[TEXT SEGMENT]:
■ ■ ■ ■

Second, as you will see in the third article in this series, the new testing frameworks now know how to introspect assert statements to inspect the condition that made the test fail, which means that a bare assert statement can now lead to test failure messages that are just as informative as the results of calling the old methods like assertEqual().

Finally, even if assertEqual() were still necessary, it would surely be simpler and more Pythonic to import such a function from a testing module, instead of using class inheritance merely to make functions available! You will see below, in fact, that when both py.test and nose want to make additional routines available to support tests, they simply define them as functions and expect users to import them into their code.

Of course, when authors actually need setup and teardown routines that cache state for later use in test cases, unittest subclasses still make eminent sense, and both py.test and nose fully support them. And many Python tests these days are written as doctests, which are supported by Python’s standard library and need not make use of either functions or classes:

Doctest For The Above Example

The truth values in Python, named "True" and "False",
are equivalent to the Boolean numbers one and zero.

>>> True == 1
>>> False == 0

But when programmers want to write simple test code without all the verbiage involved in a doctest, then test functions are a wonderful way to write. Above all, test functions vastly enhance what might be called the writability of tests. Instead of making each programmer remember, re-invent, or copy the test scaffolding from the last test he wrote, the new conventions enable a Python programmer to write tests as one usually writes Python code: By simply opening an empty file, and typing!

Framework-specific conveniences

Both py.test and nose provide special routines that make writing tests easier. You might say that they each allow you to write tests using their own particular dialect of convenience functions. This can make test writing simpler and less error-prone, and also result in test code that is shorter and more readable. But using these routines also carries an important consequence: your tests are then tied to the framework whose functions you are using.

The trade-off is one of convenience versus compatibility. If you write all of your tests from the ground up using only the clunky standard Python unittest module, then they will work under any testing framework you choose. Going a step further, if you adopt the simpler and sleeker practice of writing test functions (as described above), then your tests will at least work under both py.test and nose. But if you start using features peculiar to one testing framework, then a good deal of rewriting might be necessary in the future if another one of the frameworks develops important new features and you decide to migrate.

■ ■ ■ ■

[ITEMS]:
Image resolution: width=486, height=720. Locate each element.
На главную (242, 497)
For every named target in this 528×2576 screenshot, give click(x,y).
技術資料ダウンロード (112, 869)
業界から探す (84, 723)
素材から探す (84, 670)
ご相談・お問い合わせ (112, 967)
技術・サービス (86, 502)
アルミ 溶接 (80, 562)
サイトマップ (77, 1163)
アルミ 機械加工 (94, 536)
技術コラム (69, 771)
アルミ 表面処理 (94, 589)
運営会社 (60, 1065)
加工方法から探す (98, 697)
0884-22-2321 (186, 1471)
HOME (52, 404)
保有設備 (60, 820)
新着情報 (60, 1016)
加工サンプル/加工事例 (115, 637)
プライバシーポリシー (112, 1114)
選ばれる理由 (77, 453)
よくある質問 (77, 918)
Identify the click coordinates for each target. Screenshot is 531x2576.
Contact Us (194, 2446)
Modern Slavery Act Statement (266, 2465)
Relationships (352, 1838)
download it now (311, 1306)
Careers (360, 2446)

■ ■ ■ ■

[WHAT IS ASKED]:
#1 In the passage on Python testing frameworks, reproduce everything from "Finally, even if" down to "into their code.".
#2 Write the next part of the passage on Python testing frameworks, picking up after its final sentence.

[TASK-BY-TASK RESULTS]:
#1
Finally, even if assertEqual() were still necessary, it would surely be simpler and more Pythonic to import such a function from a testing module, instead of using class inheritance merely to make functions available! You will see below, in fact, that when both py.test and nose want to make additional routines available to support tests, they simply define them as functions and expect users to import them into their code.

#2
Both py.test and nose provide an alternative for the assertRaises() method of TestCase. The version provided by py.test is a bit fancier, because it can also accept a string to execute, which is more powerful because you can test expressions that raise exceptions rather than only function calls:

# conveniences.py
import math

import py.test
py.test.raises(OverflowError, math.log, 0)
py.test.raises(ValueError, math.sqrt, -1)
py.test.raises(ZeroDivisionError, "1 / 0")

import nose.tools
nose.tools.assert_raises(OverflowError, math.log, 0)
nose.tools.assert_raises(ValueError, math.sqrt, -1)
# No equivalent for third example!

Beyond the testing of exceptions, however, the two frameworks part ways. The only other py.test convenience seems to be a function to determine whether a particular call triggers a DeprecationWarning:

py.test.deprecated_call(my.old.function, arg1, arg2)

On the other hand, nose seems to have a quite rich set of assertion functions, both for cases where you want to avoid a bare assert statement, and where you need to do something more complicated. You should consult its documentation for details, but here is a quick synopsis of the possibilities offered by nose.tools:

# nose.tools support functions for writing tests

assert_almost_equal(first, second, places=7, msg=None)
assert_almost_equals(first, second, places=7, msg=None)
assert_equal(first, second, msg=None)
assert_equals(first, second, msg=None)
assert_false(expr, msg=None)
assert_not_almost_equal(first, second, places=7, msg=None)
assert_not_almost_equals(first, second, places=7, msg=None)
assert_not_equal(first, second, msg=None)
assert_not_equals(first, second, msg=None)
assert_true(expr, msg=None)
eq_(a, b, msg=None)
ok_(expr, msg=None)

The routines above that check for an approximate value are especially important when dealing with floating-point results, if you want to write tests flexible enough to succeed on Python implementations with subtle differences in their handling of floating point.

Distributed testing

Tests seem to get run more and more often these days. The practice of continuous testing has now been adopted in many shops, where project tests are run with every check-in to the team’s version-control system. And as test-driven development grows in popularity, many developers now write and run the tests for a new module before they even bring up their editor to start writing the module’s code. If tests take a long time to run, then they can become an important roadblock to developer productivity.

It is therefore an advantage to be able to bring as much computing power as possible to bear against the task of running tests. On a small scale, this can mean running multiple testing processes to take advantage of all of the CPU cores on your machine. For larger projects, whole farms of test machines are configured, either using dedicated servers ready to run tests in parallel, or even using the combined idle time of all of the developer’s workstations together.

In the area of parallel and distributed testing, the three testing frameworks the article looks at have quite significant differences:

  • The zope.testing command line has a -j option that specifies that several testing processes should be started instead of all tests being done in the same process. Since each process can run on a different CPU core, running -j 4 on a four-CPU machine would allow all four CPUs to be active in running tests at once.
  • The nose project reports that they have support for parallel tests now committed to their project trunk, but normal users will have to wait for the next release before trying it out.
  • The py.test tool not only supports a multiprocessing option (-n) for running on several CPU cores like zope.testing, but it actually has the tools to distribute tests among an entire farm of test servers.

Of these three frameworks, py.test looks like the clear leader in this area. Not only can you give it multiple --tx options, each describing an environment or remote server on which you want to run tests, but it actually supports distributing tests for two quite different reasons! With --dist=load, it will use your server farm for the traditional task of spreading your running tests across several machines to reduce the time you spend waiting. But with dist=each, it does something more sophisticated; it will make sure that each test gets run on each of the different testing environments that you have made available to py.test.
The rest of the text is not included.